Sligo is allegedly in danger of losing the multi-million euro Rally Ireland event, with plans afoot to move the international moneyspinner to the east coast. Senator Marc MacSharry, one of the key promoters of an event that has injected millions of euro to the local economy in recent years, has vowed that Dublin's attempts to 'steal' the event will be strongly resisted. Calling on Motorsport Ireland to keep Rally Ireland in the North West, he revealed that plans have already been advanced to move the country's World Rally Championship round to the east coast, with a North County Dublin start, a Dundalk based Service Park and a finish in Belfast. He called on Motorsport Ireland, the event organizers, to only submit the successful and popular Sligo based cross border format and to drop their new plans for a move to the north east.

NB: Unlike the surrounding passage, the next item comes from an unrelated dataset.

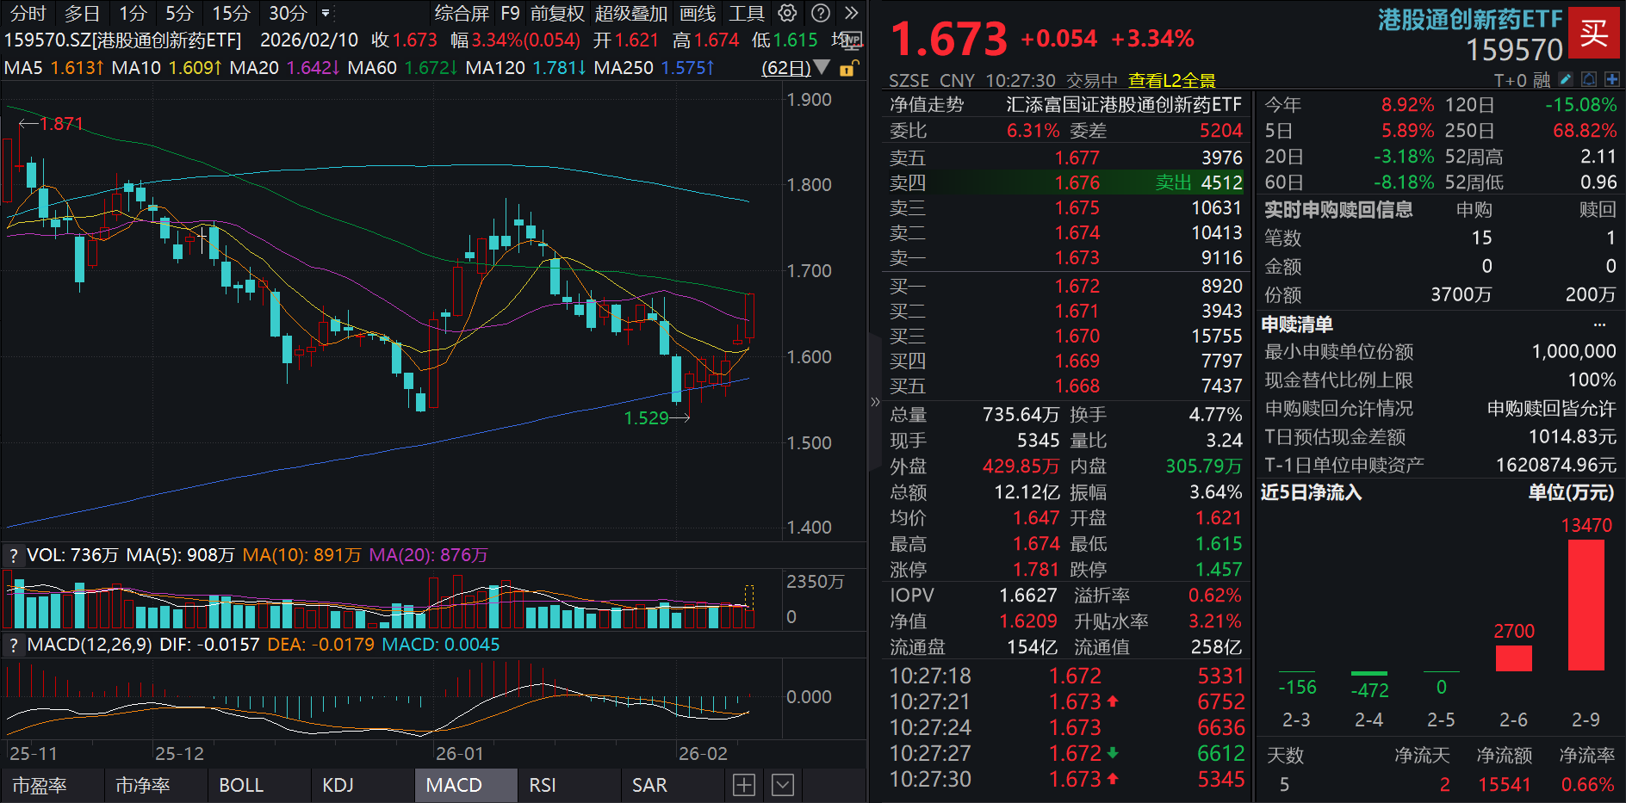Click the red 买 buy button
The width and height of the screenshot is (1626, 803).
pyautogui.click(x=1595, y=34)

(Source: The Sligo Champion)


The Manager of North Tipperary County Council Mr. Terry O'Niaidh has thrown down the gauntlet to a group of residents in Mitchel Street, Thurles and told them to take him to court if they think the council has done anything wrong in the process of providing a homeless shelter on their street. The protracted and long running dispute once again dominated the September monthly meeting of the local authority in Nenagh on Monday last with the County Manager outlining how 90,000 Euro has been spent in seeking legal opinion on the Ballina and Mitchel Street issues as a result of the disputes - money which could be well spent in other areas, he said.

(Source: The Tipperary Star)



Allegations of religious discrimination made by employees of Dungannon Council have been dismissed by the Fair Employment Tribunal. The long-running case relates to a bonus scheme introduced by the council in 1989, but which was dominated by Protestant employees. Complaints were subsequently made to the Fair Employment Tribunal, however the case was dismissed last month.

 (Source: The Tyrone Times)



Local TD Deputy Brendan Kenneally has claimed Waterford people and businesses will benefit as a result of the introduction of NAMA. Describing the legislation as “one of the most important pieces of economic legislation in the history of the State”, Deputy Kenneally said NAMA was vital in order to restore health to the banking system. “The Minister for Finance Brian Lenihan TD has made a series of critical decisions over the last year in order to tackle the biggest challenge this country has faced since the foundation of the State, and it has culminated in the introduction of the NAMA legislation in the Dáil.”

 (Source: Waterford News & Star)


Mullingar Town councilor leader Ruth Illingworth made history two weeks ago by giving the first official council recognition to Mullingar's Muslim community. Ruth presented a gift basket of sweets and fruit to local businessman Rashid Butt to celebrate Eid, the festival which marks the end of the fast and abstinence of Ramadan. "I am delighted to be able to do this and recognize Muslims who now make up a substantial part of the community in Mullingar and Athlone and have provided such invaluable service to us all particularly in our hospitals," she said. "I'm sure it's not the first such presentation in Ireland to the Muslim community but it would be the first in Mullingar and Westmeath and its about time we recognized this community."